At a recent conference for teachers of modern languages in the New York City area, one presenter began her session, with what’s become the obligatory turn and talk warm-up, by asking us to fill in the blanks: “I used to ____________ but now I __________.” I scribbled down a few ideas before landing on something I thought worth sharing with the attendees nearby: “I used to think planning is everything, but now I know the importance of adapting in the moment. A nice conversation ensued with colleagues about how knowing and applying “best practices” are two different things, and how with each school year we put something new into practice. I think this is the beauty in teaching — you get to invent and reinvent on a daily basis. Don’t get me wrong, I recycle lessons and have a Google Drive folder labeled “actividades” that can be differentiated to almost any level in a pinch, but I thoroughly enjoy being in a work space that allows for the freedom and creativity to try new things regularly. Innovation seems to me a necessary skill that everyone in education does, noticeably or tacitly, on a regular basis.
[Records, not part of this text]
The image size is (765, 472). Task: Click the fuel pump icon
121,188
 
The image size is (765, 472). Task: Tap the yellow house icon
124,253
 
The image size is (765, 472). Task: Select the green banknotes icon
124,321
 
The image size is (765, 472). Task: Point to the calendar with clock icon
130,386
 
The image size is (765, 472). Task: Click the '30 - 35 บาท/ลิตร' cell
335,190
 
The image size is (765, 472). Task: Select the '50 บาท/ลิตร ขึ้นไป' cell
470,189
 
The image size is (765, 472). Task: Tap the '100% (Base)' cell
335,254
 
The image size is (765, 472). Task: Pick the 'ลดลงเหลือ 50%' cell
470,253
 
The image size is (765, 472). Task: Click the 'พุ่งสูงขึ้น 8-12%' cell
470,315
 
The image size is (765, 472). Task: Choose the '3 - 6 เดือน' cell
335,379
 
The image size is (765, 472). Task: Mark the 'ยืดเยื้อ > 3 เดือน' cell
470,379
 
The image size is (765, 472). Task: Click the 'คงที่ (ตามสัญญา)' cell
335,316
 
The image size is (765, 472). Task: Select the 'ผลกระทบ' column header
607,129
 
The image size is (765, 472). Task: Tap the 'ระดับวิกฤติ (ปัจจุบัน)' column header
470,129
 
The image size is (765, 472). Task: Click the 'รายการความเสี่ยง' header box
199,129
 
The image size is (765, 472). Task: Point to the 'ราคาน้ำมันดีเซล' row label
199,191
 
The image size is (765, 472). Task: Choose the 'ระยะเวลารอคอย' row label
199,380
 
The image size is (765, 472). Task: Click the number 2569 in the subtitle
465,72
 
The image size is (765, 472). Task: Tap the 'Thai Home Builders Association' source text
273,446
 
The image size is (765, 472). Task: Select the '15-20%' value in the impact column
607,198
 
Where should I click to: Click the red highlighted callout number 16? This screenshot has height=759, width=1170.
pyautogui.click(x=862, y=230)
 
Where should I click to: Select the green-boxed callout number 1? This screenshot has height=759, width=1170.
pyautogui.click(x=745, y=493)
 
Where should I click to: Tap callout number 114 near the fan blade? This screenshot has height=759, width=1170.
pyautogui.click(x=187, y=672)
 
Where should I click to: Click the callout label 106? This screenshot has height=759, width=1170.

As a language teacher focused on increasing my students’ proficiency levels, my number one goal is for them to communicate more naturally. This is not a hard selling point: ask anyone learning a second, third, fourth, etc. language and they will tell you they want “to be able to have a conversation.” One way I have found to bring the spontaneity of a conversation successfully into the classroom is by taking a moment to begin each class with an invitation to students to share something newsworthy with their classmates – it can be local, national, or global. This has increased their active vocabulary of current issues, many very specific that you wouldn’t come across in a textbook, although, I admit after just shy of a semester doing this, I’ve found very local — things happening at school and in classes — and sports headlines — did I mention I work at an all boys school? — to be the most common, leading topics.
Nevertheless, it is a great way to hear what students are interested in, who and what they’re following outside of school, what other happenings they’re un/aware of; and best of all, it demands all of us to be present in the moment: for those first few moments, we are not worried about who did or did not complete the homework, or what class they’re coming from, or what exam awaits them later in the day. In short, students are active participants, contextualizing content and constructing knowledge. Taking time out of the “curriculum” to discuss the news has had meaningful impact on my classes, and more often than not, leads to students looking into issues more thoroughly on their own. Here’s one example: when Juan Guaidó recently self-proclaimed himself president of Venezuela, the class discussion spanned the legality of his statement, the January 10th presidential elections, the booming economy under the previous administration, and the implications of the U.S. foreign policy in Latin America. No, this wasn’t done in a “moment” at the start of class, but developed over several weeks and is still something we are following as a class; if you asked me back in September, I couldn’t have imagined covering this topic in as much detail with a group of sophomores…
In addition to using newsworthy topics as a warm-up, I have found using the news in class to be a great resource, easily adaptable to the regularly scheduled programming, i.e. the curriculum. As a language teacher, I realize this might be easier given the topics we cover throughout the year, but I imagine many of the same considerations could be taken into account in other disciplines, not to mention the overriding Jesuit ideals that span our work. News outlets — from traditional news sites to social media platforms — have more and better reports available using new media, live streams, videos, virtual reality, and other interactive features that are easy to access and share. Even comparing one news story across multiple platforms gives students a broader perspective on an issue, allows them to build vocabulary while analyzing the writer’s point of view, and, ultimately, helps them to develop their digital literacies. It’s a great way to see students working as both critical learners and global citizens. At the conference I mentioned at the start, I gave a presentation on other ways of incorporating news in the language classroom; if you’re interested, you can see more examples in this slide presentation: “What’s New(s)?: Current Affairs in the Language Classroom.”
As spring begins to take hold here in Jersey City, and we anticipate the fast-approaching end of the school year, I look forward to reflecting on others areas of innovation in my day-to-day work, and hearing others’ thoughts, ideas, and ongoing work!